Hi, I'm Mike Chapple and this is the audio review of the exam essentials for chapter 15 of the official CISSP study guide. Here are the top things you need to know for the exam from this chapter on security assessment and testing.
Understand the importance of security assessment and testing programs. Security assessment and testing programs provide an important mechanism for validating the ongoing effectiveness of security controls. They include a variety of tools such as vulnerability assessments, penetration tests, software testing, audits and security management tasks designed to validate controls. Every organization should have a security assessment and testing program defined and operational.
Conduct vulnerability assessments and penetration tests. Vulnerability assessments use automated tools to search for known vulnerabilities in systems, applications and networks. These flaws may include missing patches, misconfigurations or faulty code that exposes the organization to security risks. Penetration tests also use these same tools, but supplement them with attack techniques where an assessor attempts to exploit vulnerabilities and gain access to the system. Vulnerability management programs take the results of these tests as inputs and then implement a risk management process for identified vulnerabilities.
Perform software testing to validate code moving into production. Software testing techniques verify that code functions as designed and does not contain security flaws. Code review uses a peer review process to formally or informally validate code before deploying it in production. Interface testing assesses the interactions between components and users with API testing, user interface testing and physical interface testing.
Understand the difference between static and dynamic software testing. Static software testing techniques such as code reviews evaluate the security of software without running it by analyzing either the source code or the compiled application. Dynamic testing evaluates the security of software in a runtime environment and is often the only option for organizations deploying applications written by someone else.

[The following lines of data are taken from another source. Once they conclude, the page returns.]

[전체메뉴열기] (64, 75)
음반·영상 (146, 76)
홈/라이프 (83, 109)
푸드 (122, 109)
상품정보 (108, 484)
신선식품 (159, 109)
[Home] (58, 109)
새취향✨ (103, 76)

Explain the concept of fuzzing. Fuzzing uses modified inputs to test software performance under unexpected circumstances. Mutation fuzzing modifies known inputs to generate synthetic inputs that may trigger unexpected behavior. Generational fuzzing develops inputs based on models of expected inputs to perform the same task, performs security management tests to provide oversight to the information security program.
Security managers must perform a variety of activities to retain proper oversight of the information security program. Log reviews, particularly for administrator activities ensure that systems are not misused.
Account management reviews ensure that only authorized users retain access to information systems. Backup verification ensures that the organization's data protection process is functioning properly. Management should also monitor other security functions such as disaster recovery, business continuity and awareness and training programs.
Key performance and risk indicators provide a high level of view of security program effectiveness. Conductor facilitate internal, external and third-party audits. Security audits occur when a third party performs an assessment of the security controls protecting an organization's information assets. Internal audits are performed by an organization's internal staff and are intended for management use.
External audits are performed by a third-party audit firm and are generally intended for the organization's governing body. Collect logs and security process data. Many components of the information security program generate data that is crucial to security assessment processes. These components include the account management process, management review and approval, key performance and risk indicators, backup verification data, training and awareness metrics and the data generated by disaster recovery and business continuity programs.
Know how to use cybersecurity exercises to ensure that teams are prepared for security incidents. Exercises are designed to test the skills of security professionals. Blue teams are responsible for managing the organization's defenses. Offensive hacking is used by red teams as they attempt to gain access to systems on the target network. White teams serve as the neutral moderators of the exercise. Purple teaming is conducted after an exercise to bring together the red and blue teams for knowledge sharing. Those are the study essentials that you need to know for chapter 15, security assessment and testing.